Supplied passage ::
———
## Regularization and base learners in XGBoost
Regularization is a very important technique in machine learning to prevent overfitting. Mathematically speaking, it adds a regularization term in order to prevent the coefficients to fit so perfectly to overfit. The difference between the L1 and L2 is just that L2 is the sum of the square of the weights, while L1 is just the sum of the weights. 

[Regularization](http://enhancedatascience.com/2017/07/04/machine-learning-explained-regularization/), in the context of machine learning, refers to the process of modifying a learning algorithm so as to prevent overfitting. This generally involves imposing some sort of smoothness constraint on the learned model. This smoothness may be enforced explicitly, by fixing the number of parameters in the model, or by augmenting the cost function.

In [1]:
# may be required as xgboost import throws errors 
# import os
# mingw_path = 'C:\\Program Files\\mingw-w64\\x86_64-7.2.0-posix-seh-rt_v5-rev1\\mingw64\\bin'
# os.environ['PATH'] = mingw_path + ';' + os.environ['PATH']

In [2]:
import xgboost as xgb
import pandas as pd
import numpy as np
from sklearn.model_selection import train_test_split

In [3]:
# Load data Ames, Iowa dataset from DataCamp's AWS url
housing_data = pd.read_csv("https://s3.amazonaws.com/assets.datacamp.com/production/course_3786/datasets/ames_housing_trimmed_processed.csv")
———
Complete the following ::
(A) Check each statement against the XGBoost regularization page and answer yes or no, quoting the words that decide it. (i) L2 regularization is the sum of the square of the weights. (ii) Smoothness can be enforced only by fixing the number of parameters in the model. (iii) The housing data is loaded from DataCamp's AWS url.
(B) According to the XGBoost regularization page, which dataset is loaded into housing_data?
(C) Resume the XGBoost regularization page right after its last line of code.
———
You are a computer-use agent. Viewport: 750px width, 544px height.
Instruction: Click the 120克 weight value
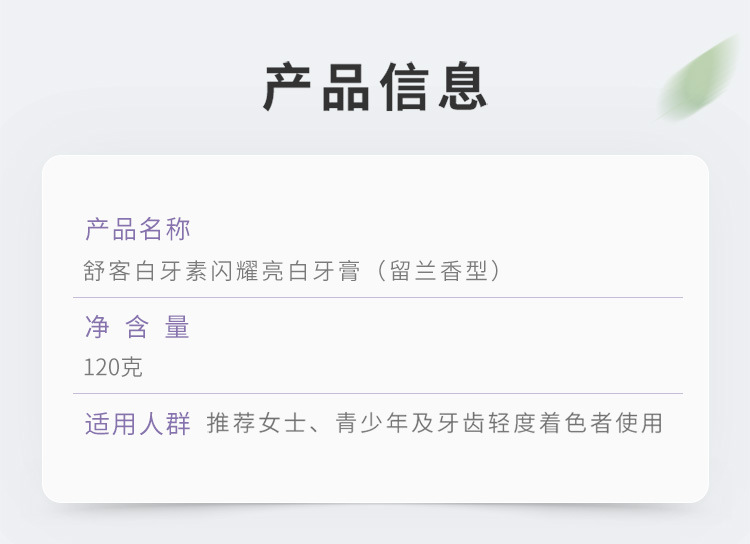coord(113,367)
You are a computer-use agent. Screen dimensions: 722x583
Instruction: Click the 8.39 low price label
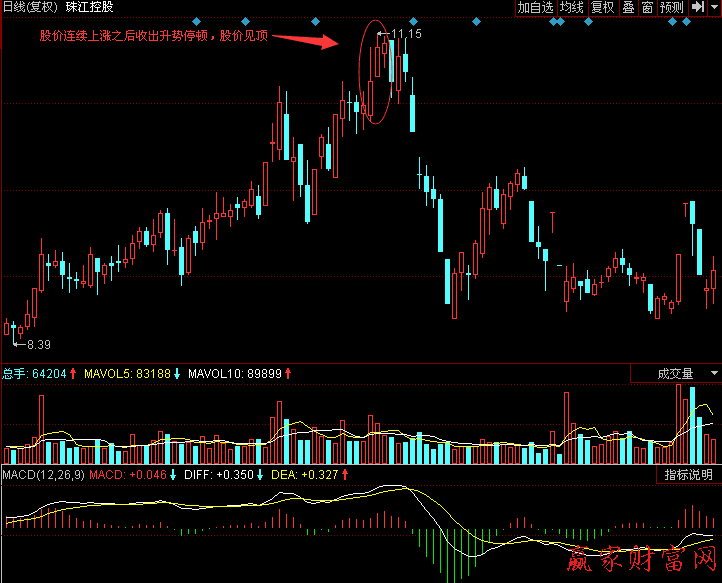[38, 345]
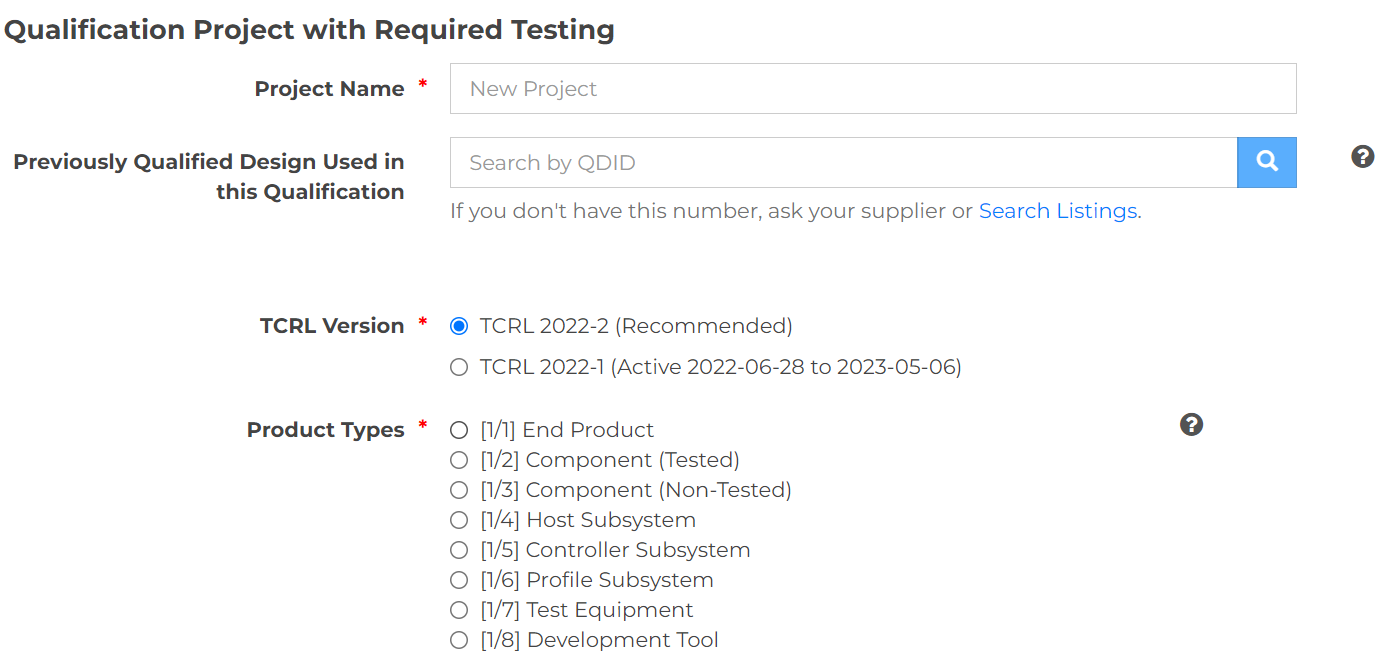Viewport: 1385px width, 668px height.
Task: Click the Previously Qualified Design label
Action: click(209, 177)
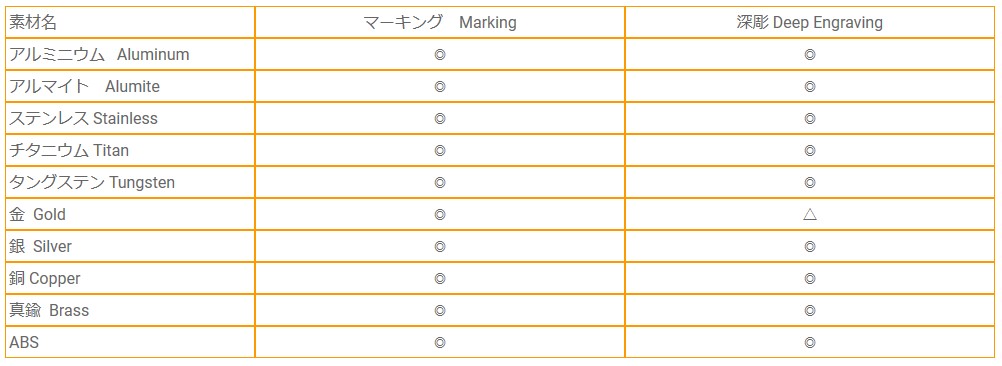1002x366 pixels.
Task: Click the タングステン Tungsten row label
Action: [x=92, y=182]
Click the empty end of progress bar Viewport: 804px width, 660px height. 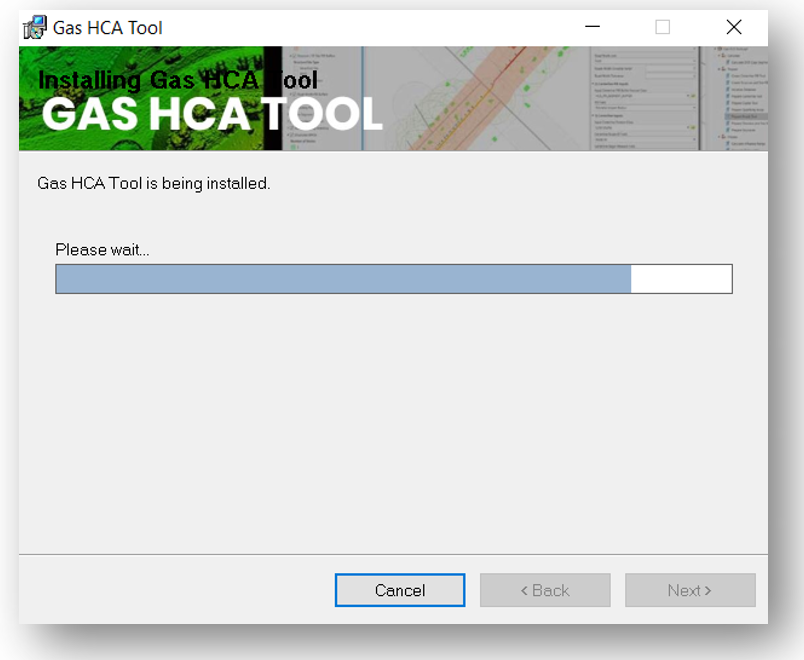(681, 279)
———
Answers in order ::
(A)
(i) Yes: "L2 is the sum of the square of the weights"
(ii) No: "This smoothness may be enforced explicitly, by fixing the number of parameters in the model, or by augmenting the cost function."
(iii) Yes: "# Load data Ames, Iowa dataset from DataCamp's AWS url"

(B) The Ames, Iowa dataset.

(C)
In [4]:
# Create df for the features and the target: X, y
X, y = housing_data.iloc[:,:-1], housing_data.iloc[:,-1]

### L1 Regularization Penalty ('alpha')
The L1 regularization adds a penalty equal to the sum of the absolute value of the coefficients. The L1 regularization will ___shrink some parameters to zero___. Hence some variables will not play any role in the model, L1 regression can be seen as a way to select features in a model.  A regression model that uses L1 regularization technique is called Lasso Regression.  Lasso  (Least Absolute Shrinkage and Selection Operator) adds “absolute value of magnitude” of coefficient as penalty term to the loss function.  If lambda is zero then we will get back OLS whereas a very large value will make coefficients zero hence it will under-fit.

Effect on overall model performance on the Ames housing dataset

In [5]:
# Create the DMatrix: housing_dmatrix
housing_dmatrix = xgb.DMatrix(data=X, label=y)

reg_params = [1, 10, 100]

# Create the initial parameter dictionary for varying l1 strength: params
params = {"objective":"reg:linear","max_depth":4}

# Create an empty list for storing rmses as a function of l1 complexity
rmses_l1 = []

# Iterate over reg_params
for reg in reg_params:

    # Update l1 strength
    params["alpha"] = reg
    
    # Pass this updated param dictionary into cv
    cv_results_rmse = xgb.cv(dtrain=housing_dmatrix, params=params, nfold=4, 
                             num_boost_round=10, metrics="rmse", as_pandas=True, seed=123)
    
    # Append best rmse (final round) to rmses_l1
    rmses_l1.append(cv_results_rmse["test-rmse-mean"].tail(1).values[0])

# Look at best rmse per l1 param
print("Best rmse as a function of L1:")
print(pd.DataFrame(list(zip(reg_params, rmses_l1)), columns=["L1", "rmse"]))

Best rmse as a function of L1:
    L1          rmse
0    1  35572.514160
1   10  35571.970215
2  100  35572.370605


Observation: alpha (L1 regularization) has little to no effect on RMSE

### L2 Regularization Penalty ('lambda')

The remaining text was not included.